1.2 In this essay, we try to make sense of the institutional co-evolutionary dynamics shattering the legal foundations of the digital markets (Samuels, Calabresi and Melamed 1978, Vatiero, 2020). The approach is deeply interdisciplinary and it is aimed at proposing novel theoretical tools to better understand the implications of ill-coordinated legal economic institutions at the core of the legal foundations of markets. To do so, we elaborate on the growing literature on the legal fragility of the market for personal data (Custers and Maligieri, 2022, K. Yeung, and L. A. Bygrave, 2022:138),.), leading to economic anomalies in the “market” for legal rules (see Vatiero, 2020, Cohen, 2019)

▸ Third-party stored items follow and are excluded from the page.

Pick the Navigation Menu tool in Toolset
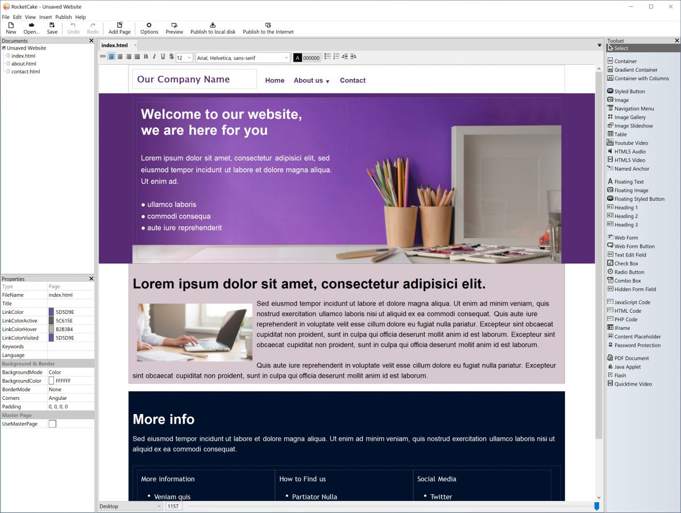The width and height of the screenshot is (681, 513). click(x=633, y=109)
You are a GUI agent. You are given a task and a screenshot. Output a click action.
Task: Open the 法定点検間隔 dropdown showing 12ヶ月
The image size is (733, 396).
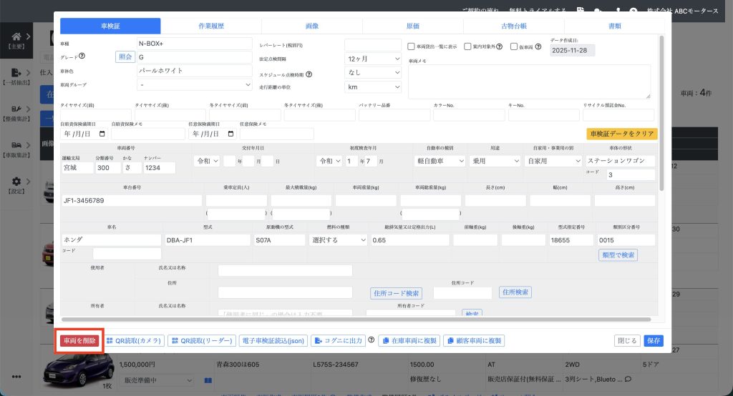373,59
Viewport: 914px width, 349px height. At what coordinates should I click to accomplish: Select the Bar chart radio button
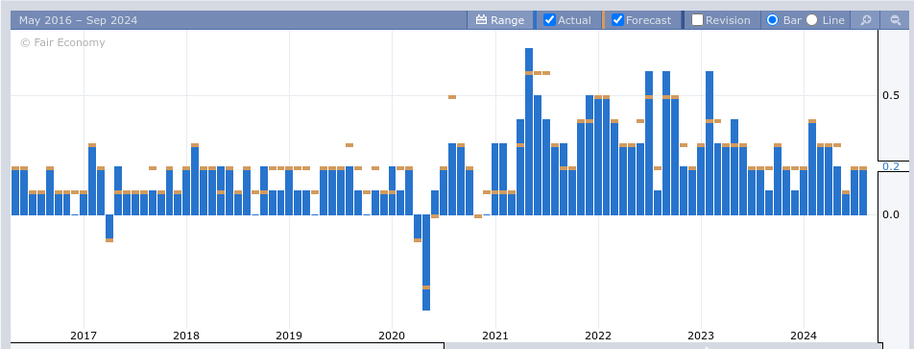pyautogui.click(x=772, y=20)
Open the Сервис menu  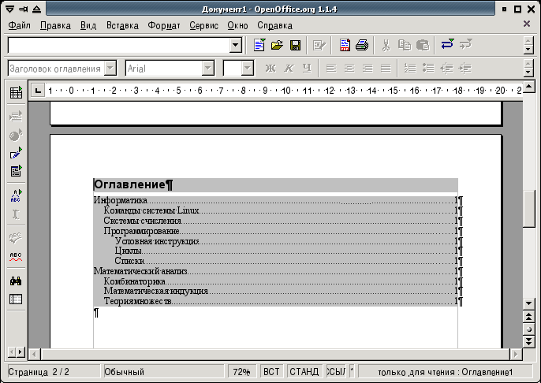point(203,25)
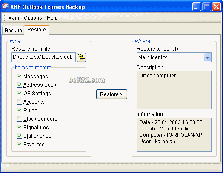The width and height of the screenshot is (223, 173).
Task: Open the browse folder icon for backup file
Action: point(81,57)
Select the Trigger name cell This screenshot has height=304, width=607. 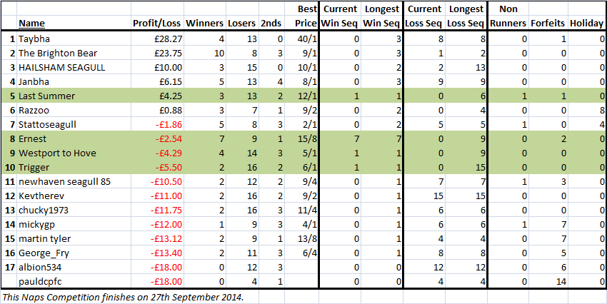[x=74, y=168]
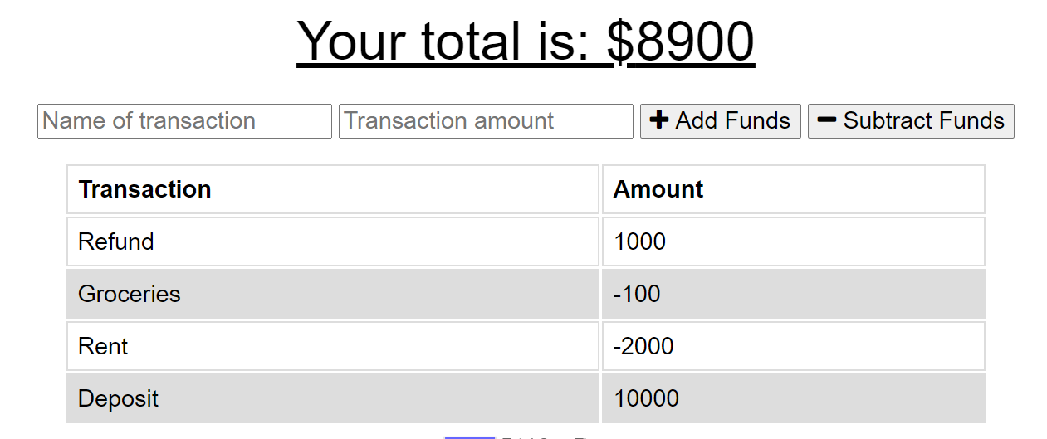Viewport: 1047px width, 439px height.
Task: Click the "Your total is" heading text
Action: click(448, 41)
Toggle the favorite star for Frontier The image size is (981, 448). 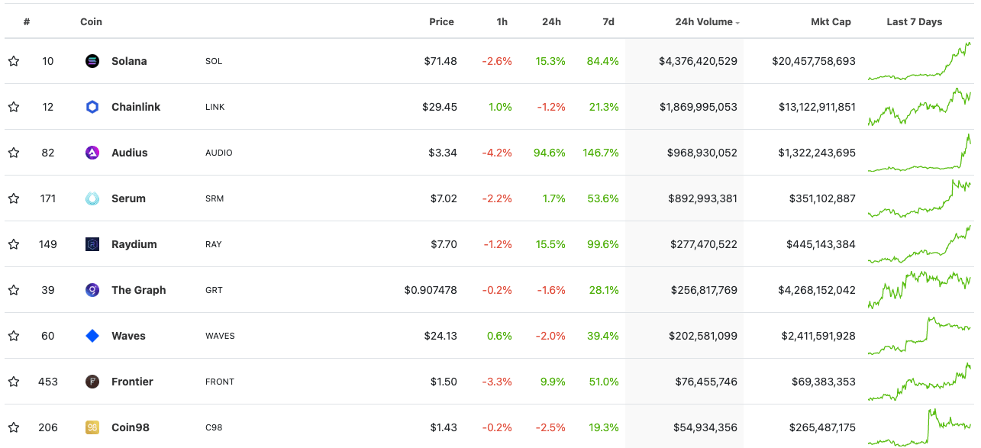pyautogui.click(x=14, y=382)
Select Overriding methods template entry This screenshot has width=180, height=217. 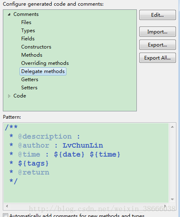coord(45,63)
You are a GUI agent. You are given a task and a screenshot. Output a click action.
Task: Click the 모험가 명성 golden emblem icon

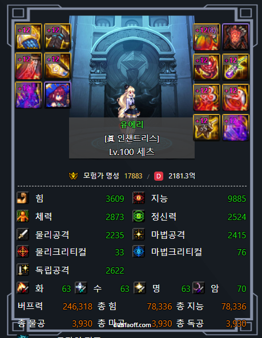(73, 176)
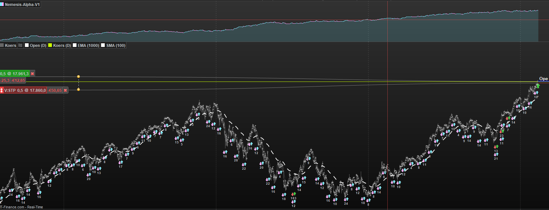This screenshot has width=549, height=210.
Task: Open the price indicator list icon
Action: 20,45
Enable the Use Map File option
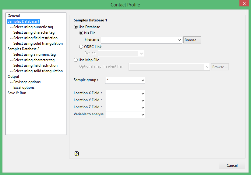Screen dimensions: 251x175 pos(76,60)
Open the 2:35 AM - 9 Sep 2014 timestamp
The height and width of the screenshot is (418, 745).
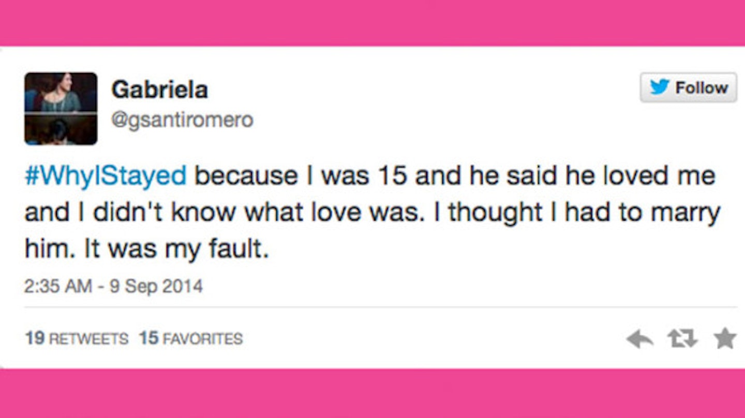point(113,286)
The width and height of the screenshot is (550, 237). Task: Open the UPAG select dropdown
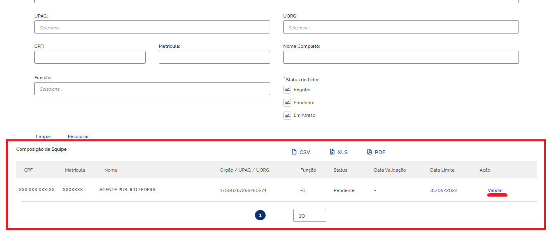[152, 27]
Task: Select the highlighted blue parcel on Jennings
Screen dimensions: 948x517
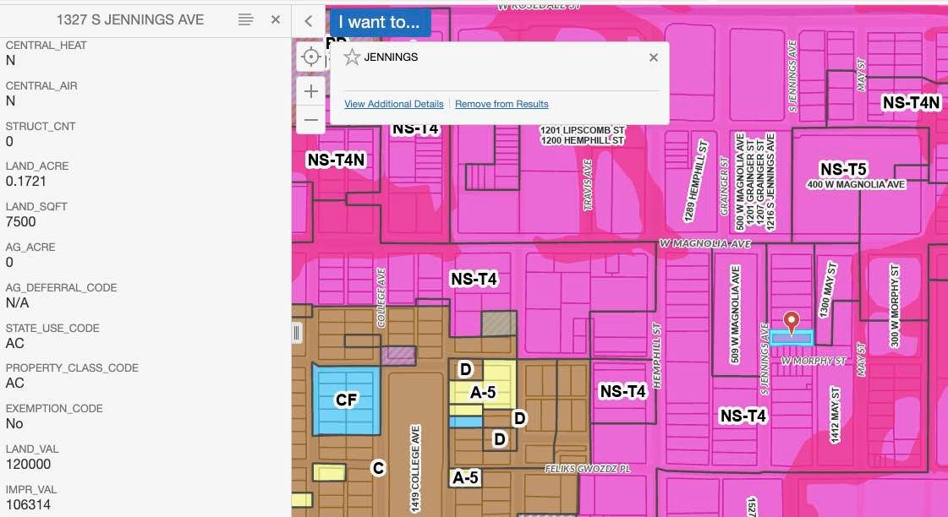Action: tap(791, 338)
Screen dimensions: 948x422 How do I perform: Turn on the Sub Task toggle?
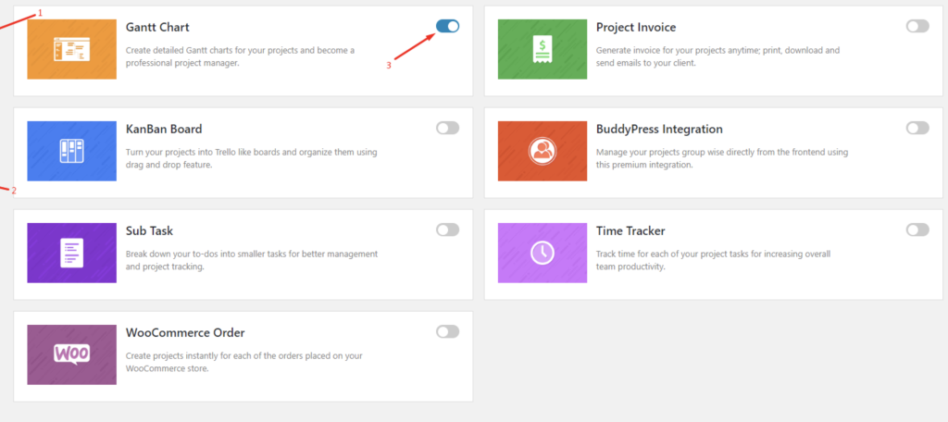click(447, 230)
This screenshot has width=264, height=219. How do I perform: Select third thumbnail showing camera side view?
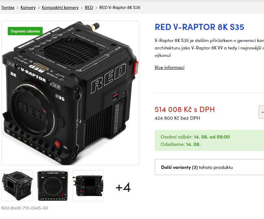click(88, 186)
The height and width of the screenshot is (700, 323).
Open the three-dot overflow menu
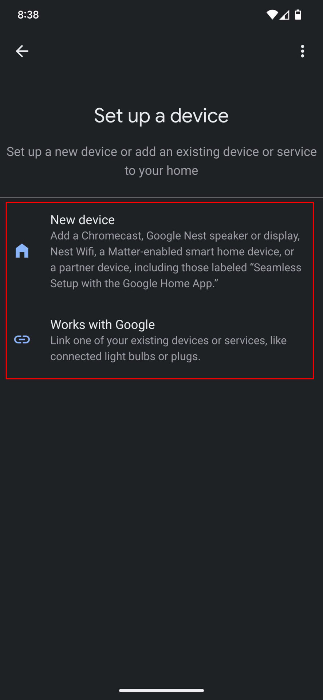(x=302, y=51)
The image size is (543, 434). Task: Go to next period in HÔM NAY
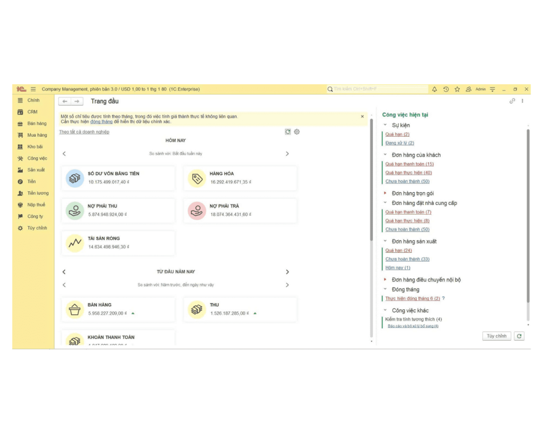click(287, 154)
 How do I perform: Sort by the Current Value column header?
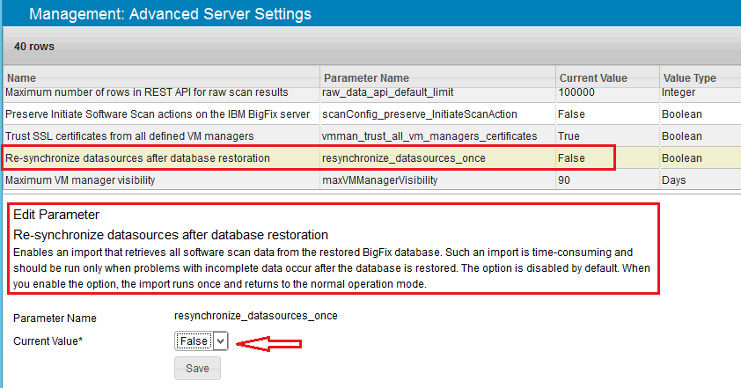593,77
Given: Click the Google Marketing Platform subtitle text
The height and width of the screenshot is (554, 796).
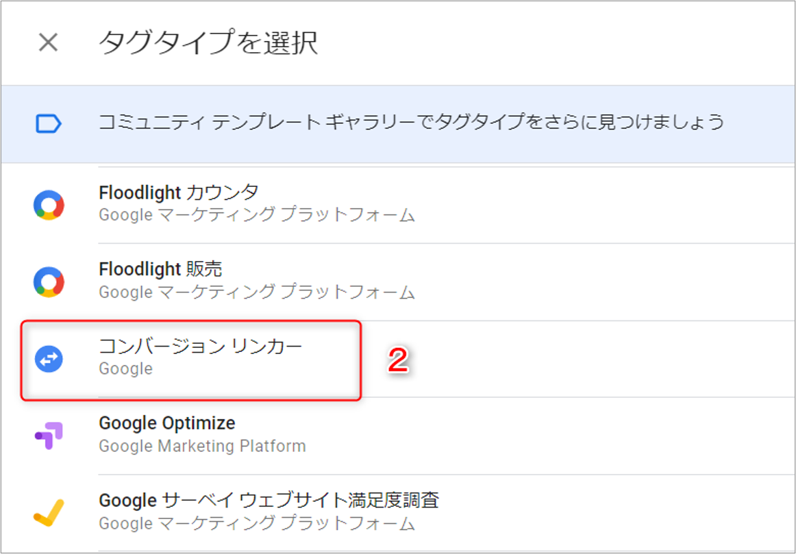Looking at the screenshot, I should click(202, 446).
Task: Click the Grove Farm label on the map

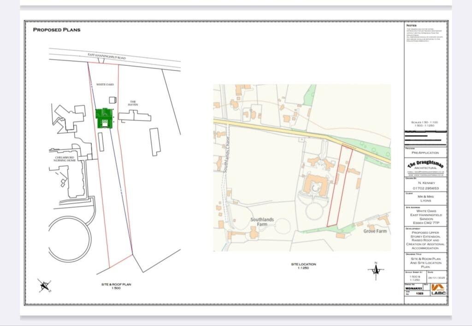Action: [375, 231]
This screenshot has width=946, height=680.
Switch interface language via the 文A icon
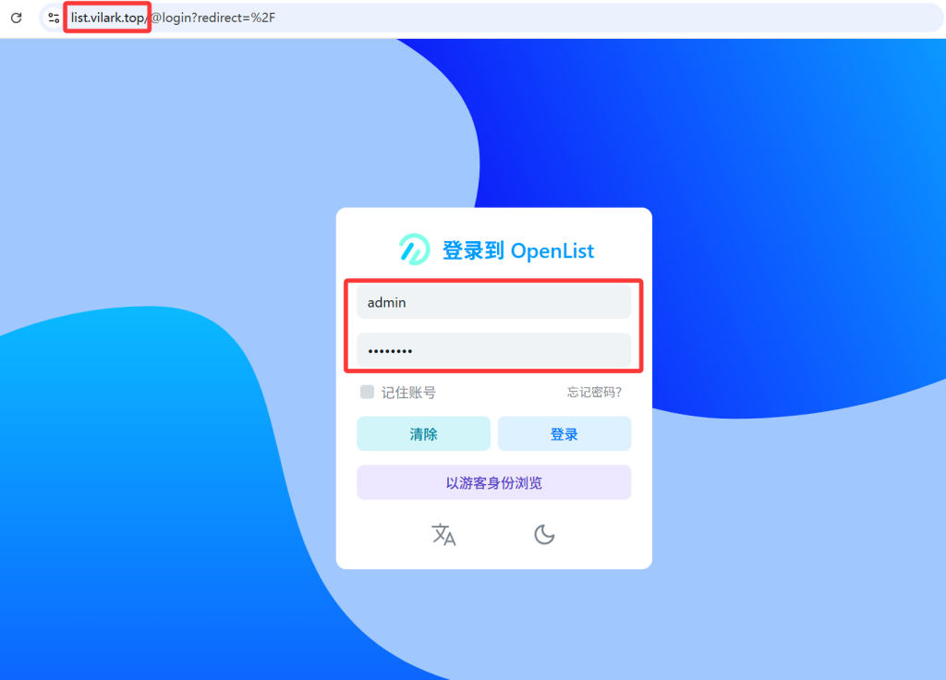[443, 534]
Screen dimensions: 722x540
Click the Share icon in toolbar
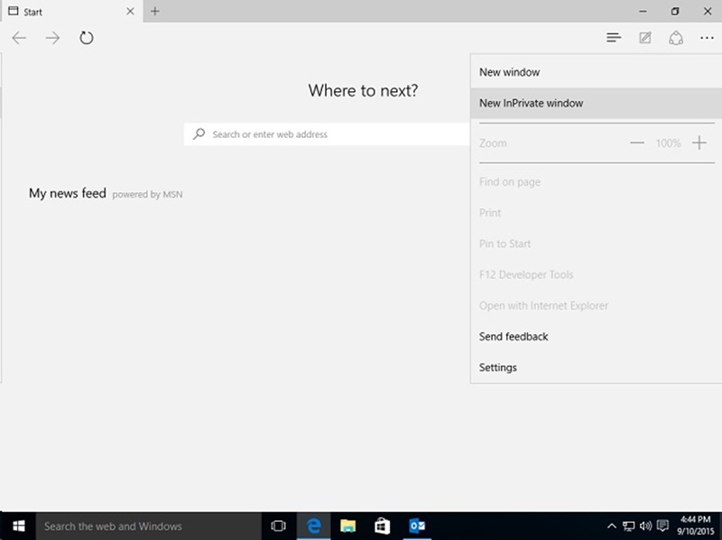tap(675, 38)
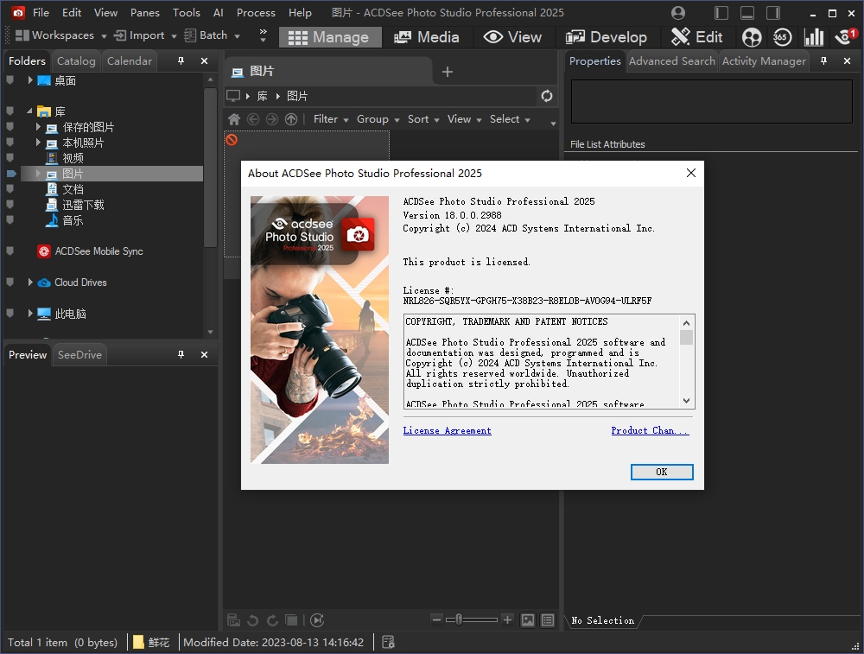The height and width of the screenshot is (654, 864).
Task: Click the copyright notices scrollbar down arrow
Action: pyautogui.click(x=687, y=401)
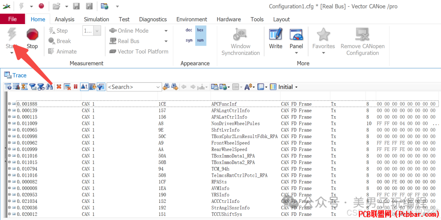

We refer to the EU as a case study, however the core of the reflections aims to hold for the digital economy in general within the western legal tradition. We claim the extension of market dynamics to the legal plane of business innovation shall come about with the acknowledgment of the role of uncertainty, pluralism of legal futures, as well as the possibility of legal bets to fail. In fact, business model can also fail for their innovate legal foundations are eventually rejected by the courts system for their emerging legal incompatibility in terms of competition law, consumer law, and fundamental rights democratic public. The systemic failure to adapt to the newly emerging legal rules affirmed by courts across the EU, manifests a systemic overlook of such possibility opening up a period of legal economic instability.
We argue that economic agents’ anomalous ill-adaptation to new balancing seems encouraged by EU commission and Member states, which are implicitly reinforcing the expectations of tradability of personal data on the part of EU top executive. Systematic disregard fueled by EU policy agendas and attempts to shield the legal foudnations of the industry from judicial review, which is creating strong friction with the rule of law. We suggest such a posture is eliciting a form of legal moral hazed in the market for legal innovations. That simmering tension may lead to unsettling constitutional overrides with constitutional shockwaves to come, or economically disruptive legal bubbles (Giraudo, 2022, Fosh-Villaronga et al, 2023).

In other words, we argue the freedom to design legal rules without the possibility to face failure and rejection of legal innovations lead to the typical moral hazard problem. Instead of scrambling to broker the most balanced and least impactful legal innovation onto the prevailing order of rights, economic agents are incentivized to quickly seize the market and impose legal solutions maximizing their profits and externalizing costs onto society, competitors, and users.